*** Opening of The data ***
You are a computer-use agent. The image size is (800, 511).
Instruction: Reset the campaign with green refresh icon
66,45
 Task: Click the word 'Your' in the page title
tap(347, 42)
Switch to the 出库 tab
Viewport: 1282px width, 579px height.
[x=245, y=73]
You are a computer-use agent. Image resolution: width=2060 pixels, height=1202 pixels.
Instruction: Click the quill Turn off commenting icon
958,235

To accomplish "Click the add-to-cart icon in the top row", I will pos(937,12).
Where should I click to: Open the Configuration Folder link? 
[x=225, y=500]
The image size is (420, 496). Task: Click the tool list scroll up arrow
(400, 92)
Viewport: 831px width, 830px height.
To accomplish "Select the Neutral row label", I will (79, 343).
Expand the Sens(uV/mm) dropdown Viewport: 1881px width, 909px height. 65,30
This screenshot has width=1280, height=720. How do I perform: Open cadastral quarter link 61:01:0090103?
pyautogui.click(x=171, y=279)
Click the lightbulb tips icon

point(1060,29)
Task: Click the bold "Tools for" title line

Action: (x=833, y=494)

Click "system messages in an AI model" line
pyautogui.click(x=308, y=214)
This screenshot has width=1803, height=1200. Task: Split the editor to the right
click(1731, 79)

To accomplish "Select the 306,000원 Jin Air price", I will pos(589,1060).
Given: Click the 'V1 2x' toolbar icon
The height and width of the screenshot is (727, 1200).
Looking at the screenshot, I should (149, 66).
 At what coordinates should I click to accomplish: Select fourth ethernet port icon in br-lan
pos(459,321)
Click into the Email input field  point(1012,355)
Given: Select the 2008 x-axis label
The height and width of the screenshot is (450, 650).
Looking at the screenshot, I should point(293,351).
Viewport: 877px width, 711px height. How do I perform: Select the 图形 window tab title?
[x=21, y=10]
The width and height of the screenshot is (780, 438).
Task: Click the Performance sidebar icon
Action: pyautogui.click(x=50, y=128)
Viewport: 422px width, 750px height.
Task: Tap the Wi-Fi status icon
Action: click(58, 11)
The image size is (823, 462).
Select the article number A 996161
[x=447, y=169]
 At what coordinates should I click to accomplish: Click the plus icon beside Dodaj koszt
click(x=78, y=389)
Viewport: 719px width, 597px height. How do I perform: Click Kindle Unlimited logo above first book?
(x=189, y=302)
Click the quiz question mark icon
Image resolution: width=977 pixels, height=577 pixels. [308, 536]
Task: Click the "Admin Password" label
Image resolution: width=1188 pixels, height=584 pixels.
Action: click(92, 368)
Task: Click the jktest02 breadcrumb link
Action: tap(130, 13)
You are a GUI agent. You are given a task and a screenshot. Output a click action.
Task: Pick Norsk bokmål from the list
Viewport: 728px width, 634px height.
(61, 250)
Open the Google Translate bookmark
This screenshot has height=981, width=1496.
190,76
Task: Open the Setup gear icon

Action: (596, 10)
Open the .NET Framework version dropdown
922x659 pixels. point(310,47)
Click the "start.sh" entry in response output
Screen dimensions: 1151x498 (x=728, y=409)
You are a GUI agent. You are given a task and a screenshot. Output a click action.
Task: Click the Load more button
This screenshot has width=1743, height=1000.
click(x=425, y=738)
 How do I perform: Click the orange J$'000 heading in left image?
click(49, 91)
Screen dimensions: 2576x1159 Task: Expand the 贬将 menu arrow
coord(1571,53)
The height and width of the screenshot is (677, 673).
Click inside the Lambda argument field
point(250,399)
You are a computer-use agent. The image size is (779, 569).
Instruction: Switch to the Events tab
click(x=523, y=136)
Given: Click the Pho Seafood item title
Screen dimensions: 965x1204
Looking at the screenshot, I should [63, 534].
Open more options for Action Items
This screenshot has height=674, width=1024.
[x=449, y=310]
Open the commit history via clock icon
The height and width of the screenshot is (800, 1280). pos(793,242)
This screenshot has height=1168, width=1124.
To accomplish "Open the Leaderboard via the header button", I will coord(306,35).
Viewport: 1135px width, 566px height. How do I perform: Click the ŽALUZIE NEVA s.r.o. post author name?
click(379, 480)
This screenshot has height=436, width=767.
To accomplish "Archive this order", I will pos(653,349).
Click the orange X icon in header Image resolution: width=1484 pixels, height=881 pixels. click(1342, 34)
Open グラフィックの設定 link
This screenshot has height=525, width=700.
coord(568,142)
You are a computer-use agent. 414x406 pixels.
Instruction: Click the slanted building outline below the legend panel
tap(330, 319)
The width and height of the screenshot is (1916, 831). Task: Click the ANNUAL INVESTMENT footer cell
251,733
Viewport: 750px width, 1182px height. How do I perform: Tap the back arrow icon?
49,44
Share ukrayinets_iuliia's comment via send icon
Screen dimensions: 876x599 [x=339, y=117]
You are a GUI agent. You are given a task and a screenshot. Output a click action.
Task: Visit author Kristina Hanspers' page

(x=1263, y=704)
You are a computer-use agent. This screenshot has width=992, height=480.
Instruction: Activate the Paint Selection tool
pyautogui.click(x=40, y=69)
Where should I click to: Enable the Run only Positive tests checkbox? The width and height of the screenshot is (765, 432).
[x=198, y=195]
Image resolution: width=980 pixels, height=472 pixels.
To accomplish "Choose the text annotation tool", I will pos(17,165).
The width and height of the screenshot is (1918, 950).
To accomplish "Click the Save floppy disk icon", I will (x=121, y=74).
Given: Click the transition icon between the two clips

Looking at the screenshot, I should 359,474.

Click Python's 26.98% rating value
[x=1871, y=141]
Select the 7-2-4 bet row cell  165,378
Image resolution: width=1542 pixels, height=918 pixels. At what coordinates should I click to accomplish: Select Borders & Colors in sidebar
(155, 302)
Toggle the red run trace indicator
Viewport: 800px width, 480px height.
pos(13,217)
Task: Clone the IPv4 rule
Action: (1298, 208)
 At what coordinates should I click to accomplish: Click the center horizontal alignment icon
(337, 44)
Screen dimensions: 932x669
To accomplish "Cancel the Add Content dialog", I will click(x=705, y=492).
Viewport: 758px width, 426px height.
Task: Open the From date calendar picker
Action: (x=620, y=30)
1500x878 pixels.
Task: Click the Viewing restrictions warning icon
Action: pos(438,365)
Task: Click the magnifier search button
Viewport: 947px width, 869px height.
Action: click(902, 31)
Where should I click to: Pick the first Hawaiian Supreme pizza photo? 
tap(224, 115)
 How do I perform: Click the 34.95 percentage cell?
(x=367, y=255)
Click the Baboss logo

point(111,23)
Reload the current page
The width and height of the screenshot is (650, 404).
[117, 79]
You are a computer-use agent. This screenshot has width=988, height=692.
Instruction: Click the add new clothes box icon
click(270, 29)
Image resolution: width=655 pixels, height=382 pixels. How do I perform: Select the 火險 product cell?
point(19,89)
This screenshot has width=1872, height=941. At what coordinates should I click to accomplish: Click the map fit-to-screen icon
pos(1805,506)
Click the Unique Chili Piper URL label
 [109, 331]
*** Close of The data ***
### Your assignment
Each line of the material with the word "computer" in it should be listed.

### Reply
You are a computer-use agent. The image size is (800, 511).
You are a computer-use agent. Image resolution: width=2060 pixels, height=1202 pixels.
You are a computer-use agent. The image size is (779, 569).
You are a computer-use agent. 414x406 pixels.
You are a computer-use agent. This screenshot has width=992, height=480.
You are a computer-use agent. This screenshot has width=988, height=692.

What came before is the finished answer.